The government of Kenya has announced plans to ban exportation of raw tea. The country’s President William Ruto made the announcement and said the ban will boost farmer’s revenue.
“There is absolutely no reason why we are selling 95% of our tea unprocessed in a space where we have a competitive advantage. By compelling producers to process the goods domestically, we provide a long term solution to boost earnings from agriculture, including livestock, cotton and other cash crops. Farmers stand to earn more if they embrace value addition instead of exporting raw commodities,” said the Head of State.
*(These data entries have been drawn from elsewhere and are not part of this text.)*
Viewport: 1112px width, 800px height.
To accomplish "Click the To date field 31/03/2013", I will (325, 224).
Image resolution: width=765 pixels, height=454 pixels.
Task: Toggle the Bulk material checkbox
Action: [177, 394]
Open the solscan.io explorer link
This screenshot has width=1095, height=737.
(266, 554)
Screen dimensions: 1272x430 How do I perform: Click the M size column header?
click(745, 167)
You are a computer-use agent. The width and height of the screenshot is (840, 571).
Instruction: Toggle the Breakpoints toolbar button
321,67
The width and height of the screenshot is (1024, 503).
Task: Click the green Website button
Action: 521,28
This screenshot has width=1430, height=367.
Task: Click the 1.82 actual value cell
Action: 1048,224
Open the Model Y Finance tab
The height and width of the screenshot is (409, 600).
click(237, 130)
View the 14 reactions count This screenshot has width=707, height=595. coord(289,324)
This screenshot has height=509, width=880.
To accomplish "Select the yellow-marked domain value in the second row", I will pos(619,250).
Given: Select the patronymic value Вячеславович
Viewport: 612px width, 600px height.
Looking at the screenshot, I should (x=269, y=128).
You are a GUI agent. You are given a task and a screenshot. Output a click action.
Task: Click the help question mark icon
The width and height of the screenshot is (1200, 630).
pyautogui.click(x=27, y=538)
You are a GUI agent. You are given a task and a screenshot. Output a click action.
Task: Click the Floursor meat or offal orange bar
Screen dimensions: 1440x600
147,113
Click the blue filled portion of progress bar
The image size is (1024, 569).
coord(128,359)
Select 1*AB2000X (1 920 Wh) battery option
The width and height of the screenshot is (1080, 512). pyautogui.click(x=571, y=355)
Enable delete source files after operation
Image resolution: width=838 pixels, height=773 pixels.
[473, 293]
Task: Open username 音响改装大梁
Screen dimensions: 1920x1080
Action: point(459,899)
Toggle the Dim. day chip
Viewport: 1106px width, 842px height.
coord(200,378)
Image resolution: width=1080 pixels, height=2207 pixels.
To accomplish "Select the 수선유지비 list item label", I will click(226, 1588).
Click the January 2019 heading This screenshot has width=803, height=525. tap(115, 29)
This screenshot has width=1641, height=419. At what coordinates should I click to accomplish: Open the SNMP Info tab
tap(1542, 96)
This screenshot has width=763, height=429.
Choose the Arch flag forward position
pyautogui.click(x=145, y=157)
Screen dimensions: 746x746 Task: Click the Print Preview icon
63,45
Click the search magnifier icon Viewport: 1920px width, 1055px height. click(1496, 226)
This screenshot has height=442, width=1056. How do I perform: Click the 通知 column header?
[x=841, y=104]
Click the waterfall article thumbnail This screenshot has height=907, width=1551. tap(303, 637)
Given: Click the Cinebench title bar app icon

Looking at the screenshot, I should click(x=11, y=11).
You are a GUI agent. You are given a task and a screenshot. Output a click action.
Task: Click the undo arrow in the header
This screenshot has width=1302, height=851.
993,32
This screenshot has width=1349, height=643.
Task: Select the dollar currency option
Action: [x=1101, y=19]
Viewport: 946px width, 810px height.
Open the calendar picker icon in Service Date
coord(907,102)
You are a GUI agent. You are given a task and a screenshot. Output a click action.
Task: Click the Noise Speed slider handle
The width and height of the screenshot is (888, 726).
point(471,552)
He further gave an assurance of government’s support to tea marketers to accelerate the shift.
Tea farming in Kenya
Agriculture dominates the Kenyan economy, accounting for 40% of the overall workforce (70% of the rural workforce) and about 25% of the annual workforce. The country’s major agricultural exports are tea, coffee, cut flowers, and vegetables.
Tea is among leading foreign exchange earner contributing about 23% of total foreign exchange earnings and 2% of the Agricultural GDP. Annually, the country produces over 450 million Kgs of tea, which earn the country over K.sh 120 Billion in export earnings, and 22.0 Billion on local sales. The industry supports about 5.0 million people directly and indirectly while an estimated 650,000 tea growers depend on tea making the industry one of the leading sources of livelihood in the country.
The majority of Kenya’s tea-growing regions are found in the Kenyan Highlands, on both sides of the Great Rift Valley. One of the major tea plantation region in Kenya which is among the largest plantation in Africa which is Kericho tea plantation. The country majorly exports black tea in the world with Britain, Afghanistan, Egypt, Sudan and Pakistan among its top buyers.